A lot of problems stem from teenagers' overactive lives: sports, music, drama or other kinds of extracurricular activies; babysitting regularly, working in shops and supermarkets - as well as having a social life. They think they can have it all and still get the results.
However, for the few kids who captain the school football team, hold down a part-time job and get 600 points, there must be far more who are burnt out.
So what is the most sensible way for students to manage their time? How can they strike the right balance between study, leisure and, most contentiously, paid work? Is after-school study the key? Is there such a thing as over-studying?
Pupils at Colaiste an Phiarsaigh in Glanmire, Cork, have set achievement records at both Junior and Leaving Cert levels: in the past two years, 25 per cent of its students got 500-plus points and more than 80 per cent took exam papers at higher level. Is there a special secret to their success?
Rosailin Ni Dhonnchu teaches English and history in the 480-pupil, co-educational, non-fee-paying secondary school, in a town that is now a Cork suburb. She says the school makes a very strong effort to establish good study habits from first year. By third year, it expects pupils to be doing 15 hours of homework/study a week - two hours each night, five at the weekend, with one night off. In fifth and sixth years, this would rise to 20-to-25 hours a week - three hours per night, up to 10 hours at weekends.
Pupils are also encouraged to be well-rounded; drama is part of the curriculum, as well as being offered after school, and the school has both a brass band and a traditional music group. Last year, the boys' basketball team won the all-Ireland under-16s championship, and the girls played in the finals.
"The day here is very varied - it's not totally academic," says Ni Dhonnchu. There are only, on average, 18 pupils in each Leaving Cert class; there is strong home/school communication; and the school has a policy of targeting reluctant pupils early on. "Students aren't able to slip through the net here."
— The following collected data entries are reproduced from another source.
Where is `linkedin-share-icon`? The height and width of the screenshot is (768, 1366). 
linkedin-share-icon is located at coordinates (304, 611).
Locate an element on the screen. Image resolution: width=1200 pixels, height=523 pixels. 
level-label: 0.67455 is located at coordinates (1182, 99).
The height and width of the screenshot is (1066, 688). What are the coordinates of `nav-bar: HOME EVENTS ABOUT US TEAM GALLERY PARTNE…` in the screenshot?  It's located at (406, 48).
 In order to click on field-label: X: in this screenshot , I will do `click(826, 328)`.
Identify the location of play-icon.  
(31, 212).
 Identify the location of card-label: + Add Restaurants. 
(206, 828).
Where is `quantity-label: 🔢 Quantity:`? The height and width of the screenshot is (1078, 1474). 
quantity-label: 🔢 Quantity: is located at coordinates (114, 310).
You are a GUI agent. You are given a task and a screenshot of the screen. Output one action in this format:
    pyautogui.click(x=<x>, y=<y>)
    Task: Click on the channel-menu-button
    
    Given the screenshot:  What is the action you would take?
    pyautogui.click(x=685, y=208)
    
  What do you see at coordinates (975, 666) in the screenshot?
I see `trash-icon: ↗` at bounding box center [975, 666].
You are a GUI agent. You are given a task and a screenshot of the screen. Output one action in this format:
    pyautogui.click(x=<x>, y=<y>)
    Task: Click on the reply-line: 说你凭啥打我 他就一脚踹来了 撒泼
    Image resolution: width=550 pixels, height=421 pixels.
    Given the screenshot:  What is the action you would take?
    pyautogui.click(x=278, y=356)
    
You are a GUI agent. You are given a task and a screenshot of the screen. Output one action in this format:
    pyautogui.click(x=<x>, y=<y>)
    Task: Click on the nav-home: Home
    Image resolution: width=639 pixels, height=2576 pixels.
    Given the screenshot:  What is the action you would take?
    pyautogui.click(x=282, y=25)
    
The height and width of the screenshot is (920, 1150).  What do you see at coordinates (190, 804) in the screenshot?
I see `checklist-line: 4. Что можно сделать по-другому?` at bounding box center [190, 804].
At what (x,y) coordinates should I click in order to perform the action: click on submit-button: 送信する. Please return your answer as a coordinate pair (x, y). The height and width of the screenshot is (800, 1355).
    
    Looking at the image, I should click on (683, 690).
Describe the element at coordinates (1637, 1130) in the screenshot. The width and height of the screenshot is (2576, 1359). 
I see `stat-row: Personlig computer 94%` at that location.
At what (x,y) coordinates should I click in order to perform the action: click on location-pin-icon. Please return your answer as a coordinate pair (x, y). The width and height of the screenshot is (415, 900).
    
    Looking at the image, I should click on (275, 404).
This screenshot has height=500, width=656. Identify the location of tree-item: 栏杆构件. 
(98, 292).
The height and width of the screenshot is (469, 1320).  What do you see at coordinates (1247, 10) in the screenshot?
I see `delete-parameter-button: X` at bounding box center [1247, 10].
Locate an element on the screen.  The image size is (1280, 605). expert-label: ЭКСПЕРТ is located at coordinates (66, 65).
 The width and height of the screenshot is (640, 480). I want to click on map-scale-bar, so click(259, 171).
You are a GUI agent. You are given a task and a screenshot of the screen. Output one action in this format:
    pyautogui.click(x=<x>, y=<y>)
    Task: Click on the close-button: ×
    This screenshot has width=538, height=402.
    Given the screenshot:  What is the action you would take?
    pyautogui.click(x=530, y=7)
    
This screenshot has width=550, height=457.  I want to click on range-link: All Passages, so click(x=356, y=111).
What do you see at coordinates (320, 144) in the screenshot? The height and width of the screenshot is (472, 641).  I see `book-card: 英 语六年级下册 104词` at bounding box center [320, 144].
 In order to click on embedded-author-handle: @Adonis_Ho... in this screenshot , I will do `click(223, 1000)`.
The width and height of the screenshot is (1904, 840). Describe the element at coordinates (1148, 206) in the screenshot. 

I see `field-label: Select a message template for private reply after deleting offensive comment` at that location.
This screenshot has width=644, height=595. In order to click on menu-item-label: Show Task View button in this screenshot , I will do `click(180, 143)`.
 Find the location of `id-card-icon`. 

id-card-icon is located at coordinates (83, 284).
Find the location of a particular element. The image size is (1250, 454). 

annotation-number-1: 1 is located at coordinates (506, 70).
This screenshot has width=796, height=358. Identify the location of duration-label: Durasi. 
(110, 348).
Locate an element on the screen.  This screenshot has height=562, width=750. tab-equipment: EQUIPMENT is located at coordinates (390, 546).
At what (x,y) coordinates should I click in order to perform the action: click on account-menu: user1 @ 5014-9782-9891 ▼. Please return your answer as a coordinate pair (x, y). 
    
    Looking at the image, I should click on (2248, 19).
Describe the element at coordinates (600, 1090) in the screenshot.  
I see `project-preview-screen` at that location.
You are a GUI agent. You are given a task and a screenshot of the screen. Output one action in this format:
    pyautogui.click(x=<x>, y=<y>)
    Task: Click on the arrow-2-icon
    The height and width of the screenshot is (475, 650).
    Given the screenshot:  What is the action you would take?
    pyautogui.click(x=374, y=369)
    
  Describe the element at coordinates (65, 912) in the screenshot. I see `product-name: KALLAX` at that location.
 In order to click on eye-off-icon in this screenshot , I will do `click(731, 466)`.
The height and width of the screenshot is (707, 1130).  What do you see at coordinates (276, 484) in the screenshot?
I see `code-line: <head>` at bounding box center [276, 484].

By senior cycle, students get advice on study habits and a lot of help from guidance counsellor Bernadette Breathnach. Interestingly, the school doesn't have supervised after-school study - it offered it last year, but there wasn't much demand.
Ni Dhonnchu is hardline about paid work. "We discourage it in fifth and sixth years, we do not advise it. Our top achievers certainly weren't doing paid work."
Senior cycle students should, she says, take one night a week off from studying, and one weekend day, to relax properly - and to keep up extracurricular activities (as long as they are relaxing, and don't tire pupils out for the school week).
Like Kathleen Brennan, a guidance counsellor at St James CBS in Dublin, Ni Dhonnchu says the exact balance is unique to each student. Some pupils can handle more activities than others - there are even some "who need to take a night off and won't," says Ni Dhonnchu.
Teachers seem to object more to paid work than to students' social lives; parents are more ambivalent about the jobs, possibly because they ease the family financial burdens.
Brennan doesn't say jobs should be forbidden completely in fifth and sixth years, but argues that when and how students work is important: if they work three hours a day, three days a week, it will inevitably affect a night's study, as will working until 10 or 11 p.m. on a school night. On the other hand, working in a Dublin inner-city school, she is conscious that some students are contributing to the family budget.
Weekend outings are vital, Brennan says. "Students shouldn't give up everything - it's not all about points. Anyway, to study properly, teenagers do need fresh air and physical activity."
Like Ni Dhonnchu, Brennan emphasises building study habits in fifth year: apart from getting into the swing of studying, they will feel psychologically prepared for sixth year if they have covered a lot of the ground. Essentially, Brennan says, "the idea is to be consistent about work - it shouldn't be feast or a famine."